Document Type


Publication Date



The problem of rewriting queries has been heavily explored in recent years, including in work on query processing and optimization, semantic query refinement in decentralized environments, the rewriting of queries using views, and view maintenance. Previous work has made the restricting assumption that the rewritten query must be equivalent to the initially given query. We now propose to relax this assumption to allow for query rewriting in situations where equivalent rewritings may not exist - yet alternate not necessarily equivalent query rewritings may still be preferable to users over not receiving any answers at all.

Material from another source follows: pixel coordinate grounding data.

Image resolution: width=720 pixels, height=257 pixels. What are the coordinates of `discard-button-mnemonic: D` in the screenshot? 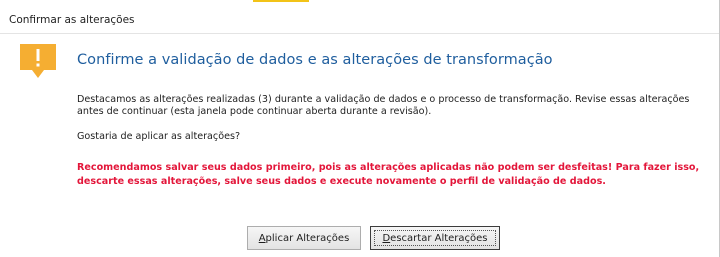 It's located at (386, 238).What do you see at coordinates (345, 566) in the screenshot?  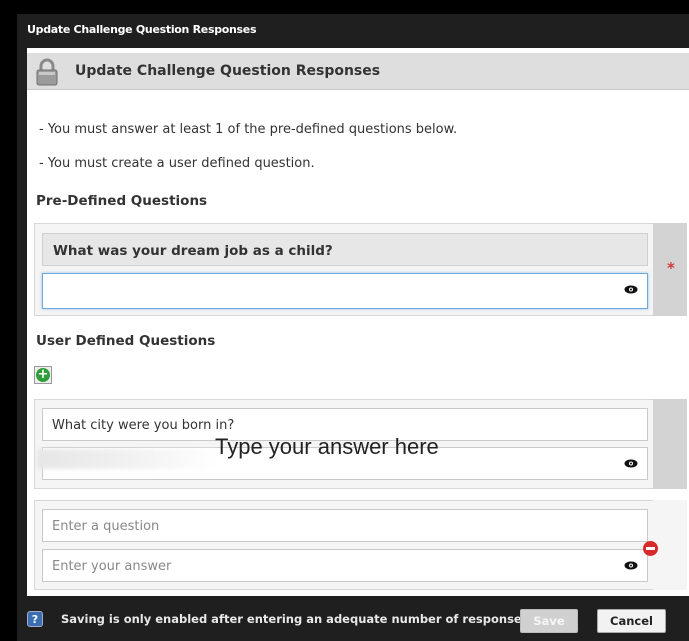 I see `new-answer-input: Enter your answer` at bounding box center [345, 566].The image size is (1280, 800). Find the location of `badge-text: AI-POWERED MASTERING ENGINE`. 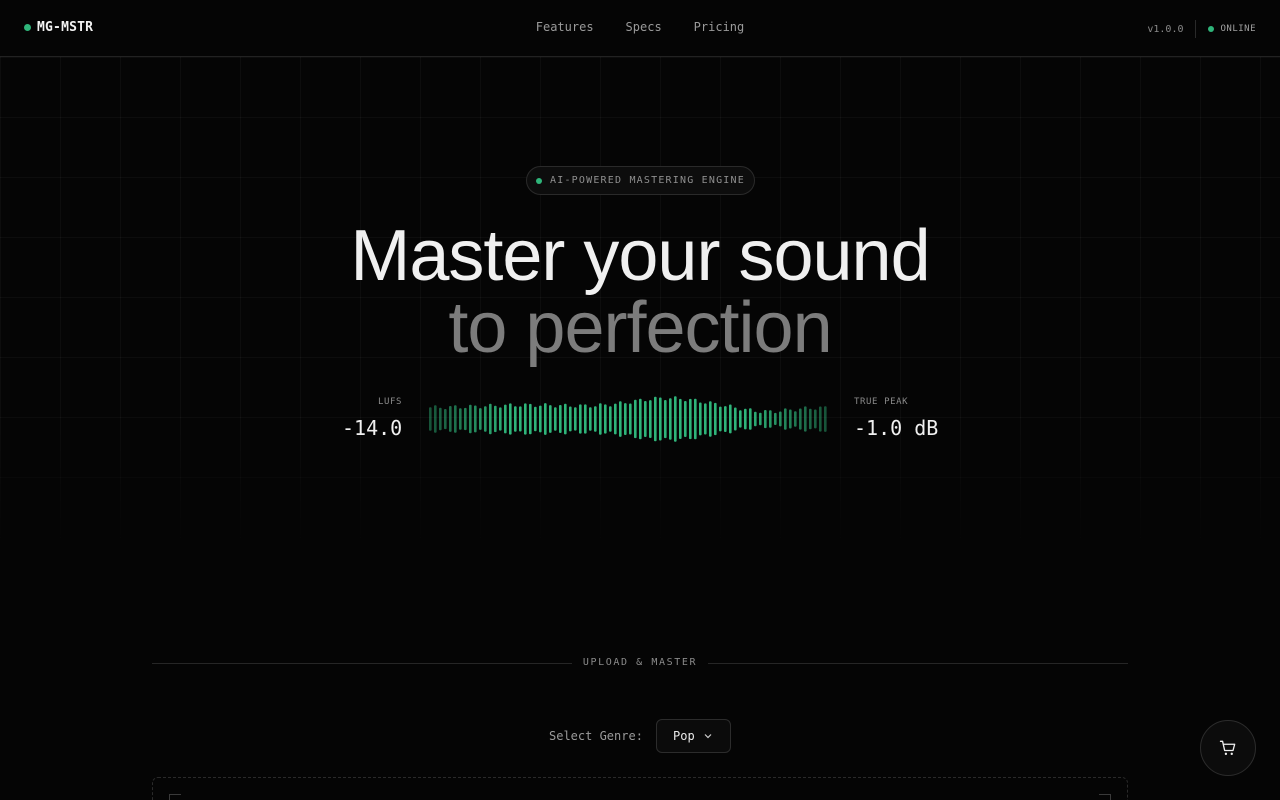

badge-text: AI-POWERED MASTERING ENGINE is located at coordinates (648, 180).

Our approach is based on a preference model, an extension of SQL called E-SQL, that captures the intention of the query by how much deviation from the original query would still be acceptable to the user. In this paper, we introduce an analytical model of query rewritings that incorporates measures of quality of a query in addition to the commonly studied measures of costs (query performance). Quality is modeled as a function of the divergence from the intended view extent, both in terms of the preservation of the information amount and the information type. Both quality and cost are integrated into one uniform model, called the QC-Model , to allow for a trade-off among these two measures. This model can be used to compare two alternate (even if not equivalent) rewritings, and thus to establish a ranking among a possibly large set of query rewritings. Our model is the first to allow for automatic selection of good solutions in environments with numerous non-equivalent query rewritings. In this paper, we also report experimental studies that characterize trends, correlations and independence among the different efficiency factors, and demonstrate the utility of the proposed QC-Model in terms of establishing a ranking among rewritings.